* [Description of the task]
Below is a listing to write out in full, exactly as given, without its pictures.

(Exercise data)

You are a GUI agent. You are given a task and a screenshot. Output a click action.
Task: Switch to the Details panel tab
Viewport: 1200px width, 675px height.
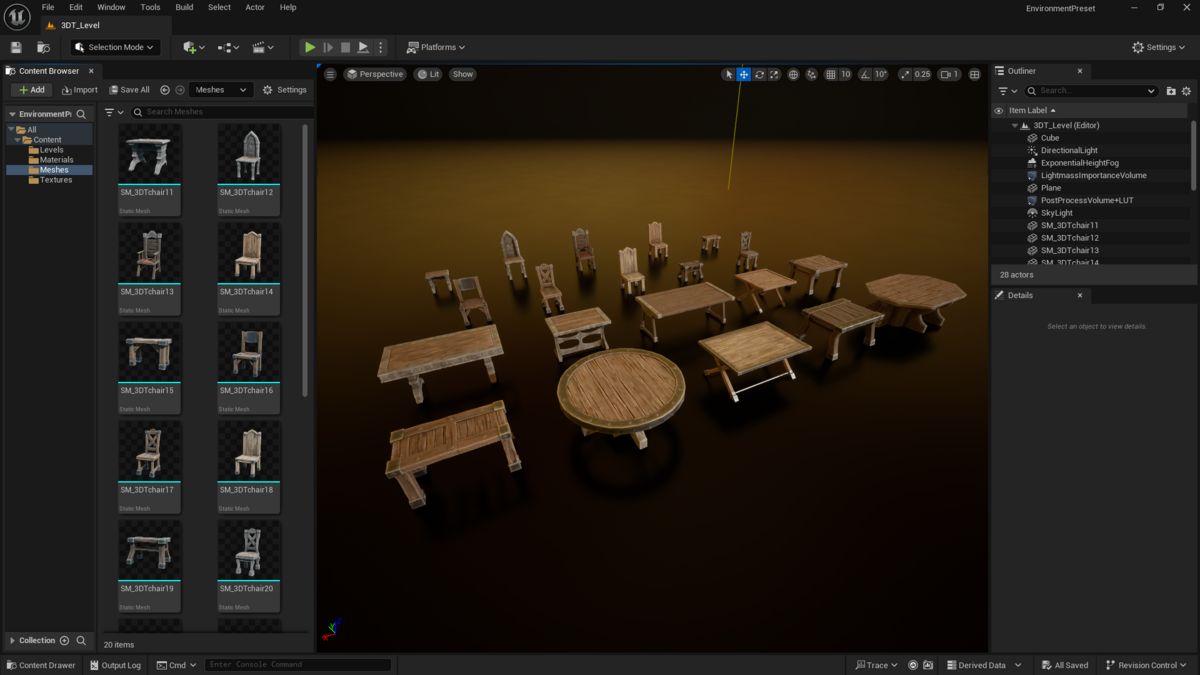click(1020, 295)
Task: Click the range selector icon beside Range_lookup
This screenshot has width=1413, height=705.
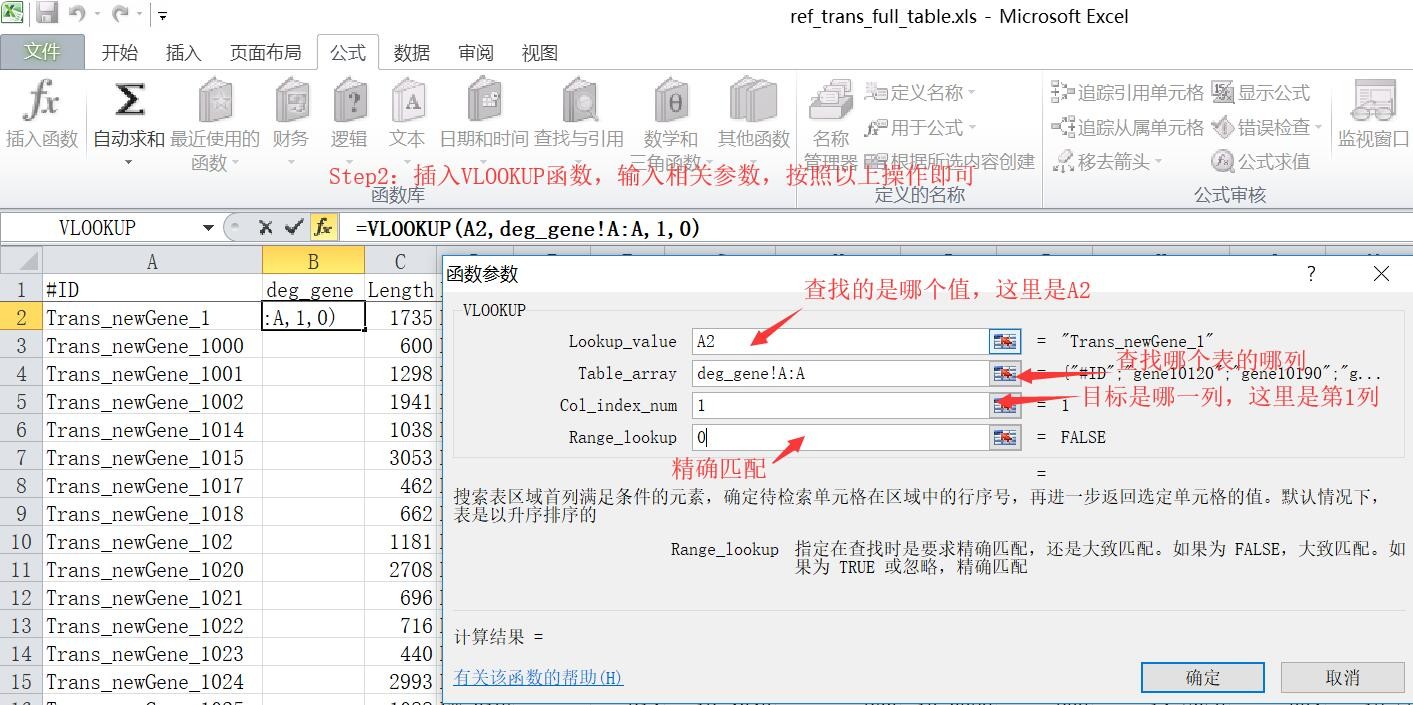Action: (1004, 438)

(End Exercise data)

* [Response to the exercise]
You are a GUI agent. You are given a task and a screenshot. Output a click action.
Task: Switch to the Details panel tab
Viewport: 1200px width, 675px height.
click(1020, 295)
Task: Click the range selector icon beside Range_lookup
This screenshot has width=1413, height=705.
Action: (1004, 438)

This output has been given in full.